• [The request]:
Reproduce every one of the records below, line by line, without altering a single character.

• [Given data]:
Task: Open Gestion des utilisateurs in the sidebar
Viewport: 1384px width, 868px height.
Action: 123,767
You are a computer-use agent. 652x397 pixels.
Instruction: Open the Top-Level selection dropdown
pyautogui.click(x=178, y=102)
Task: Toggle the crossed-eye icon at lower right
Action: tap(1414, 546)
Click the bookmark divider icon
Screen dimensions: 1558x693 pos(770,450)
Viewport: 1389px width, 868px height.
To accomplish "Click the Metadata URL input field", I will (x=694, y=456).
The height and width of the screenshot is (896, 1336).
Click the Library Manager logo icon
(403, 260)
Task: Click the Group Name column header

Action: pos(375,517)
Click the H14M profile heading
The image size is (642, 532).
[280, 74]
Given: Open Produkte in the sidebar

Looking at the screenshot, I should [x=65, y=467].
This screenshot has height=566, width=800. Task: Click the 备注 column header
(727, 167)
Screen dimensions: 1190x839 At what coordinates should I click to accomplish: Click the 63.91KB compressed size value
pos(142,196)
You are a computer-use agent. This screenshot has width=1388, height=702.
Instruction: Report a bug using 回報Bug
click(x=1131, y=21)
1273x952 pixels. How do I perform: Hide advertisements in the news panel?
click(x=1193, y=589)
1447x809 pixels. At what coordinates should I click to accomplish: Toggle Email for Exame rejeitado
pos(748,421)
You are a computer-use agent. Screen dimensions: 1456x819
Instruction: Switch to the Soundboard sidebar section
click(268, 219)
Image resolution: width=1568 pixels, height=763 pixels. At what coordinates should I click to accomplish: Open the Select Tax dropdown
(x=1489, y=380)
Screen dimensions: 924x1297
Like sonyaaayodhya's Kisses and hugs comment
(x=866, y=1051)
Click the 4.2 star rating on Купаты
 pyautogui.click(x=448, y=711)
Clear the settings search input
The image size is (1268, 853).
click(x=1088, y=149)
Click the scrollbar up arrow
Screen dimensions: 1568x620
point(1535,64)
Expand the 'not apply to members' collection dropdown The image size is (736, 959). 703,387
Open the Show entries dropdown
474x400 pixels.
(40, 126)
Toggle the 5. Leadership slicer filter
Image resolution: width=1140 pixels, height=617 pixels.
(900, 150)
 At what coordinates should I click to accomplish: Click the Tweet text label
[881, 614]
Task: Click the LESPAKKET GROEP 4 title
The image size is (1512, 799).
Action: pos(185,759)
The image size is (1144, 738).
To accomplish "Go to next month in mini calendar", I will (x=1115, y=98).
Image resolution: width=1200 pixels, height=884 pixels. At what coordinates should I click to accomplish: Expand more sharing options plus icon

• [Written solution]:
Task: Open Gestion des utilisateurs in the sidebar
Viewport: 1384px width, 868px height.
Action: 123,767
You are a computer-use agent. 652x397 pixels.
Instruction: Open the Top-Level selection dropdown
pyautogui.click(x=178, y=102)
Task: Toggle the crossed-eye icon at lower right
Action: tap(1414, 546)
Click the bookmark divider icon
Screen dimensions: 1558x693 pos(770,450)
Viewport: 1389px width, 868px height.
To accomplish "Click the Metadata URL input field", I will (x=694, y=456).
The height and width of the screenshot is (896, 1336).
Click the Library Manager logo icon
(403, 260)
Task: Click the Group Name column header

Action: pos(375,517)
Click the H14M profile heading
The image size is (642, 532).
[280, 74]
Given: Open Produkte in the sidebar

Looking at the screenshot, I should [x=65, y=467].
This screenshot has height=566, width=800. Task: Click the 备注 column header
(727, 167)
Screen dimensions: 1190x839 At what coordinates should I click to accomplish: Click the 63.91KB compressed size value
pos(142,196)
You are a computer-use agent. This screenshot has width=1388, height=702.
Instruction: Report a bug using 回報Bug
click(x=1131, y=21)
1273x952 pixels. How do I perform: Hide advertisements in the news panel?
click(x=1193, y=589)
1447x809 pixels. At what coordinates should I click to accomplish: Toggle Email for Exame rejeitado
pos(748,421)
You are a computer-use agent. Screen dimensions: 1456x819
Instruction: Switch to the Soundboard sidebar section
click(268, 219)
Image resolution: width=1568 pixels, height=763 pixels. At what coordinates should I click to accomplish: Open the Select Tax dropdown
(x=1489, y=380)
Screen dimensions: 924x1297
Like sonyaaayodhya's Kisses and hugs comment
(x=866, y=1051)
Click the 4.2 star rating on Купаты
 pyautogui.click(x=448, y=711)
Clear the settings search input
The image size is (1268, 853).
click(x=1088, y=149)
Click the scrollbar up arrow
Screen dimensions: 1568x620
point(1535,64)
Expand the 'not apply to members' collection dropdown The image size is (736, 959). 703,387
Open the Show entries dropdown
474x400 pixels.
(40, 126)
Toggle the 5. Leadership slicer filter
Image resolution: width=1140 pixels, height=617 pixels.
(900, 150)
 At what coordinates should I click to accomplish: Click the Tweet text label
[881, 614]
Task: Click the LESPAKKET GROEP 4 title
The image size is (1512, 799).
Action: pos(185,759)
The image size is (1144, 738).
To accomplish "Go to next month in mini calendar", I will (x=1115, y=98).
Image resolution: width=1200 pixels, height=884 pixels. At what coordinates should I click to accomplish: Expand more sharing options plus icon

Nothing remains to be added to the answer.